Mattinata di paura in piazza Fratelli Sant'Anna, a Romagnolo. A raccontare l'accaduto è il 71enne Gioacchino Lo Verde, protagonista di un intervento lampo in bermuda e con il casco da scooter in testa: "Noi vigili del fuoco siamo fatti così"

L'intervento dell'ex vigile del fuoco - foto Manuela Marino

Un vigile del fuoco è per sempre, pure in pensione. E anche se quella divisa, fedele compagna durante centinaia o forse migliaia di interventi, l’hai appesa a un chiodo da ben 19 anni. E così Gioacchino Lo Verde, che di anni ne ha 71, quando ha visto le fiamme uscire da una bombola posizionata in un balcone non ci ha pensato due volte.

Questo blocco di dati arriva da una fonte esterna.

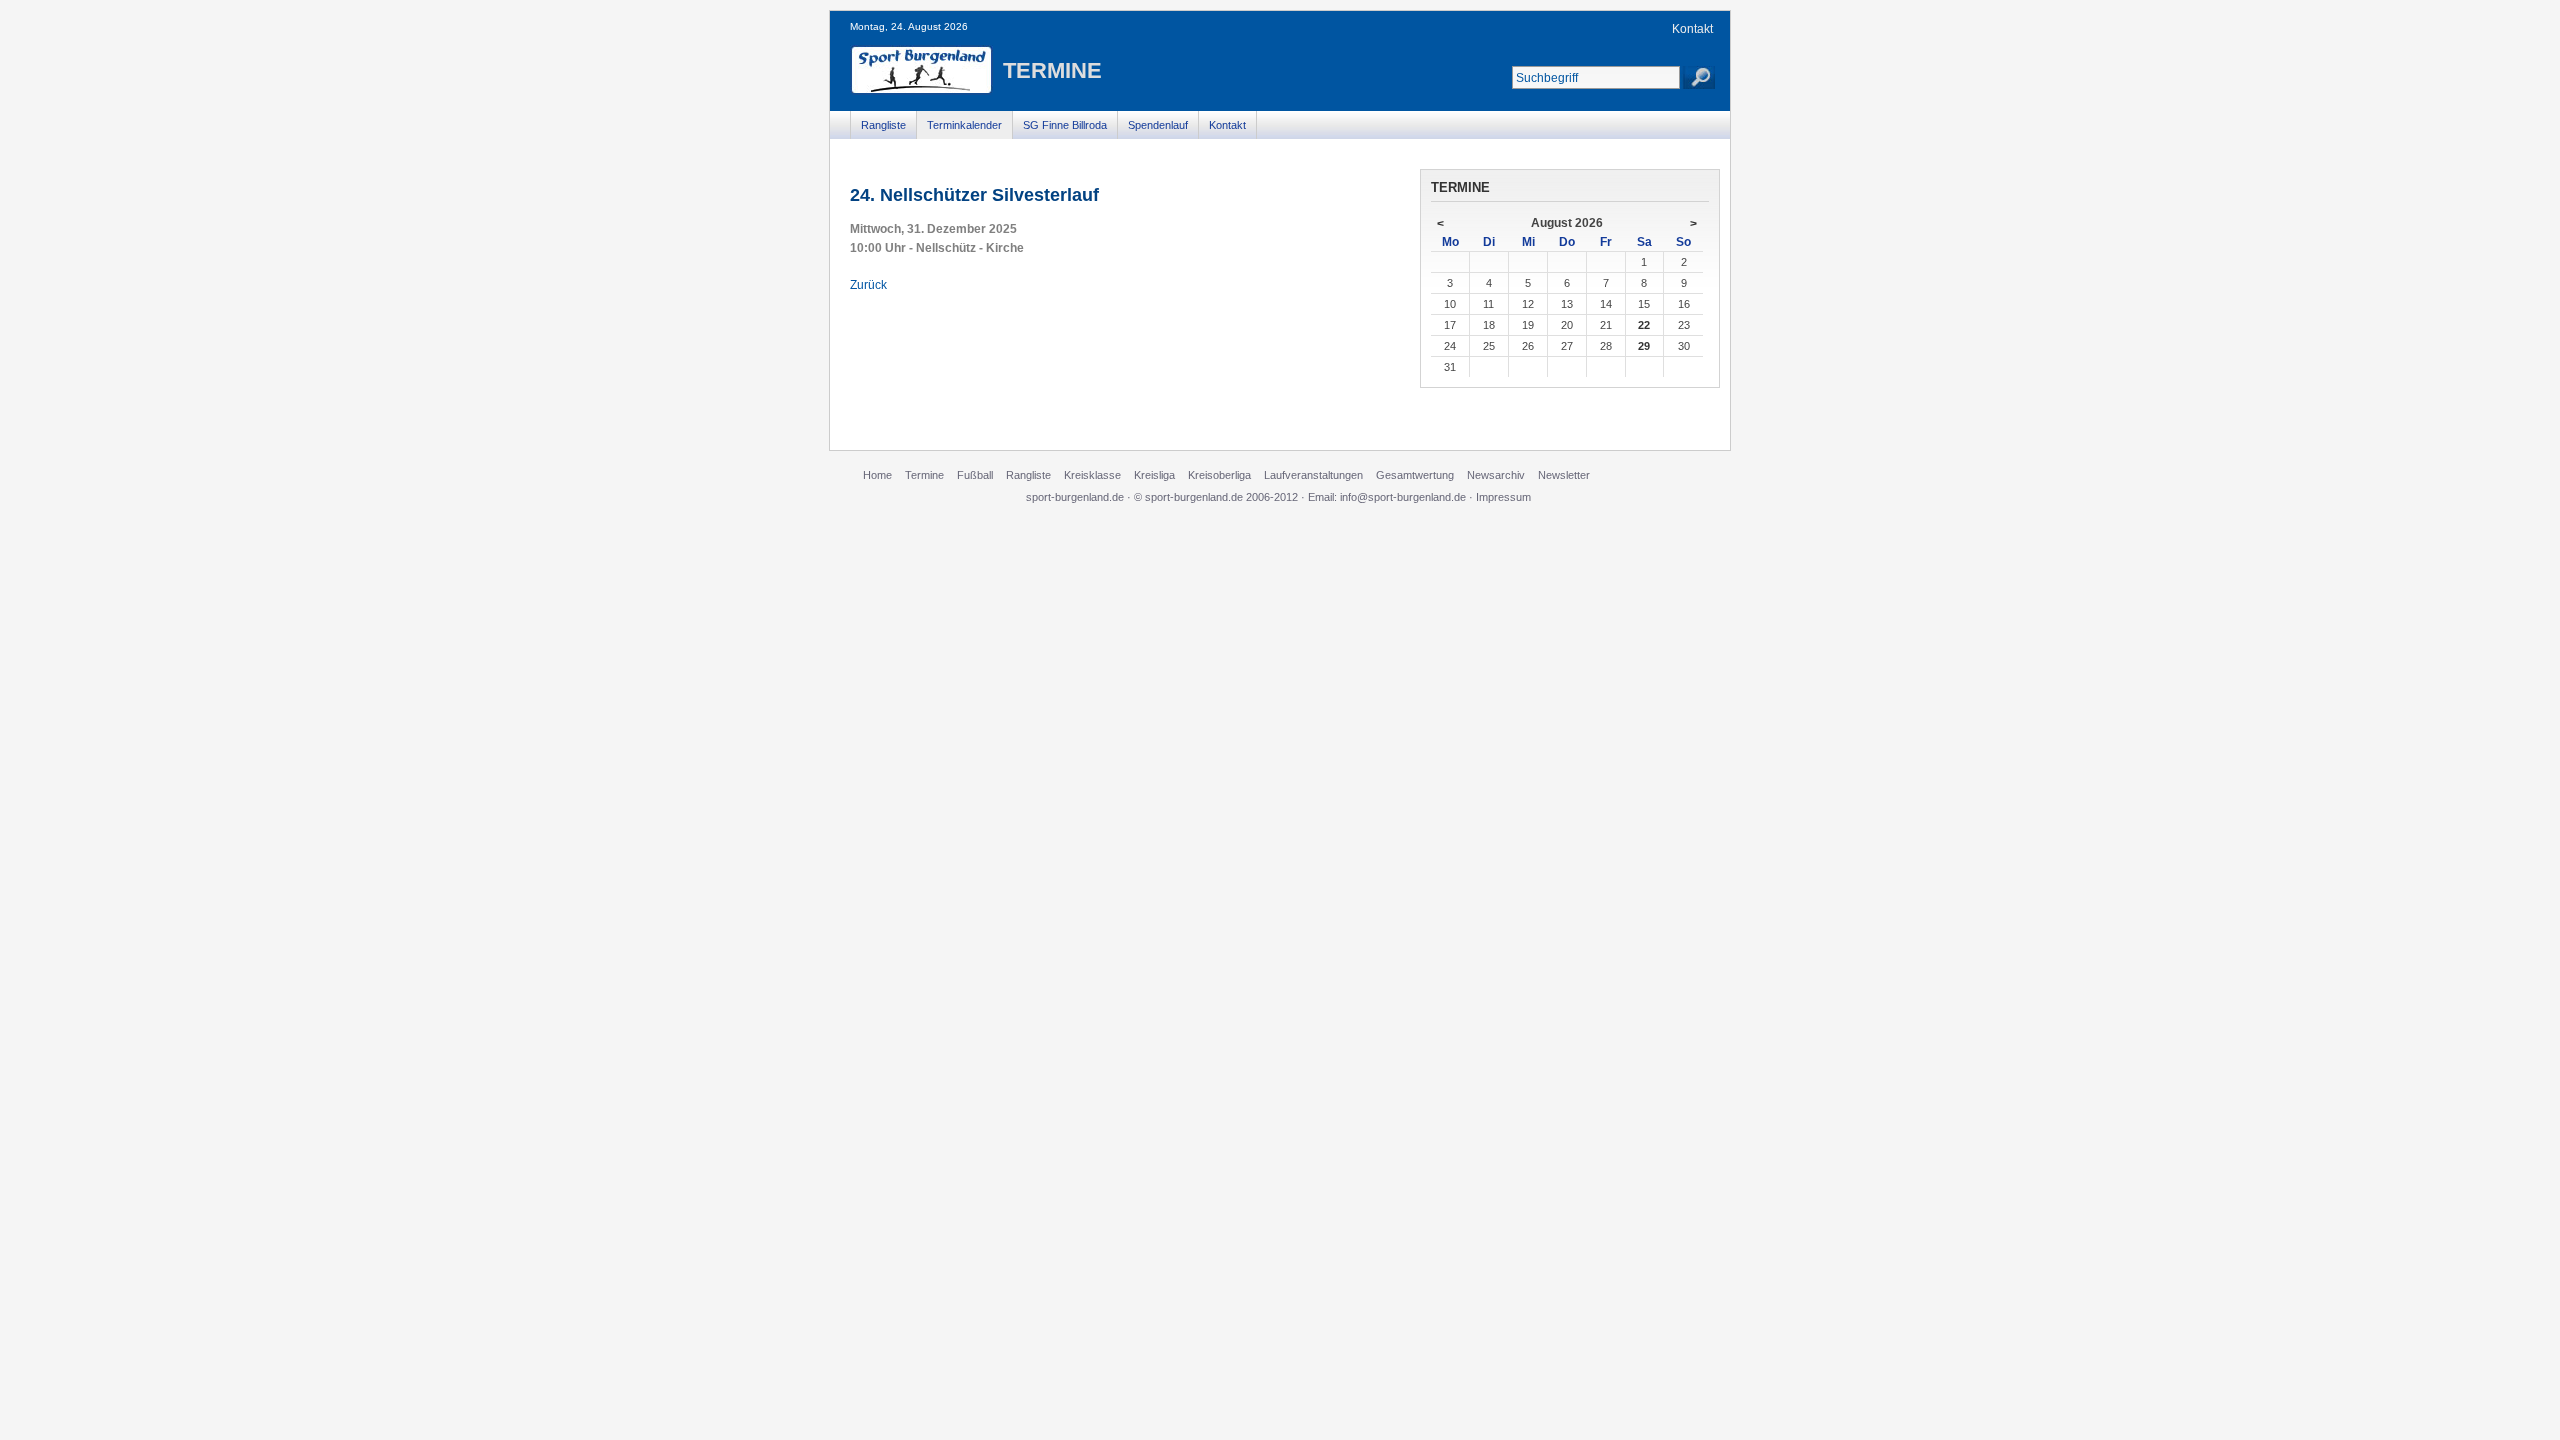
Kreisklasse (1092, 475)
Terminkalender (964, 125)
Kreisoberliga (1219, 475)
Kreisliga (1154, 475)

Ha affidato la sua Vespa alla polizia municipale, arrivata con due pattuglie nella zona di Romagnolo, ed è salito al secondo piano riuscendo a sventare una potenziale tragedia.

E’ successo tutto questa mattina, in piazza Fratelli Sant’Anna. A raccontare a PalermoToday l’accaduto è proprio l’ex vigile del fuoco, che non nasconde il suo imbarazzo. "Ho visto che c’era un po’ di confusione in strada e mi sono avvicinato. C’erano i vigili, mi sono qualificato e ho chiesto se ci fosse qualcuno dentro quell’appartamento. 'Sì' mi hanno detto. Mi sono catapultato su e per fortuna il proprietario di casa, un uomo di circa 60 anni, era lucido e cosciente. Ho subito cercato di raffreddare con l’acqua la bombola, che non era collegata alla cucina, per chiudere il pomello e guadagnare tempo".

Dopo pochi ma interminabili minuti dal suo intervento - con indosso un paio di bermuda, una maglietta (manco a dirlo di colore rosso) e un casco da scooter - sono arrivate le squadre del 115 che hanno concluso l’opera mettendo definitivamente in sicurezza la bombola. "I colleghi mi hanno detto: ‘Solo tu potevi fare una cosa del genere’", racconta quasi ridendo. "Ma noi vigili del fuoco siamo fatti così. Per fortuna nonostante l’età - aggiunge - continuo a mantenermi in forma con qualche ora di atletica ogni settimana e faccio l’allenatore di calcio".

Gioacchino prova a tagliare corto, ma in poche battute ripercorre la sua carriera che lo ha portato a girare l'Italia prima di tornare alle sue origini. "Di corso dei Mille sono e nessuno mi deve toccare Palermo. Ho lavorato a Torino, Milano, Novara e Agrigento. Ho fatto anche due anni ‘di quelli giusti’ a Roma dopo il concorso e poi sono tornato qui, da caposquadra. Mai lavori d’ufficio". E non è la prima volta, racconta, in cui è intervenuto nonostante fosse già in pensione. "Non guardiamo in faccia niente e nessuno, neanche il pericolo, anche se le insidie sono sempre dietro l’angolo".